After we had been shepherded away from the battleground, we were asked our names and questioned about what we were doing in Glenrowan. When the police were satisfied, we were allowed to go on our merry way. Being a man unafraid of confrontation, I chose to stay to tell my story to the many spectators who had gathered at the railway station. It was only then that I was informed that Ned Kelly had been captured, and that Mr. Curnow, the cove I thought was in league with Ned Kelly, was in fact the fellow who warned the train. Late that afternoon I saw police set fire to the inn, hoping to drive the rest of the gang out into the open. The police seemed too scared to do a thing, even when the place was well alight. The only one who seemed to have the pluck was a priest. He marched straight up to the burning building and walked inside. It was only then that the police found the courage to follow. It wasn’t long before they dragged out one of the outlaws who I gathered to be the fellow who was shot at the bar. The other two coves could have possibly got away. After the flames had died down, we were to learn of the fate of Dan Kelly and Steve Hart. The police pulled their charred bodies from the ruins and laid them out on a piece of bark for all to see. It was believed that they took their own lives rather than be taken by the police. I felt sorry for the two women who were crying over the bodies.
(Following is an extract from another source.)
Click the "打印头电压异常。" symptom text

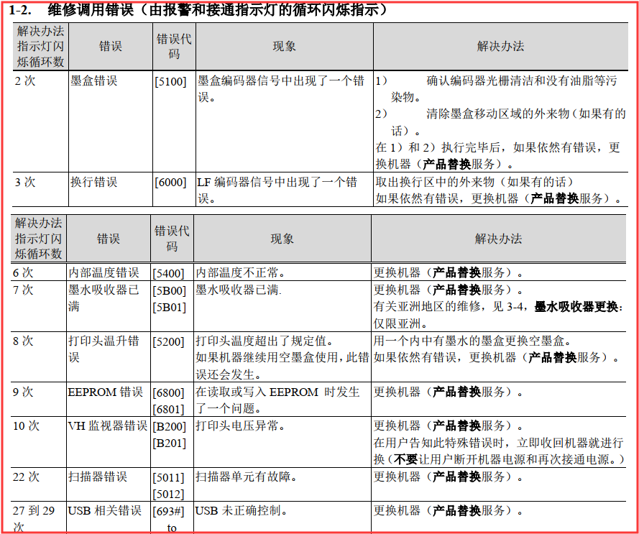pyautogui.click(x=240, y=426)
After all that I had been through, I must admit that we were not once harmed by the outlaws, which is more than I can say for the police.
I would not continue my trip to Mansfield. With my poor horse shot dead in the back paddock, I chose to return to Beechworth on the next available train. It would be another month before I would see my brother again, but on that occasion, I found my trip, might I say, quite ordinary. If the whole affair happened again, I would not be the slightest bit concerned, for as you may be aware, I am a man who has never run from confrontation.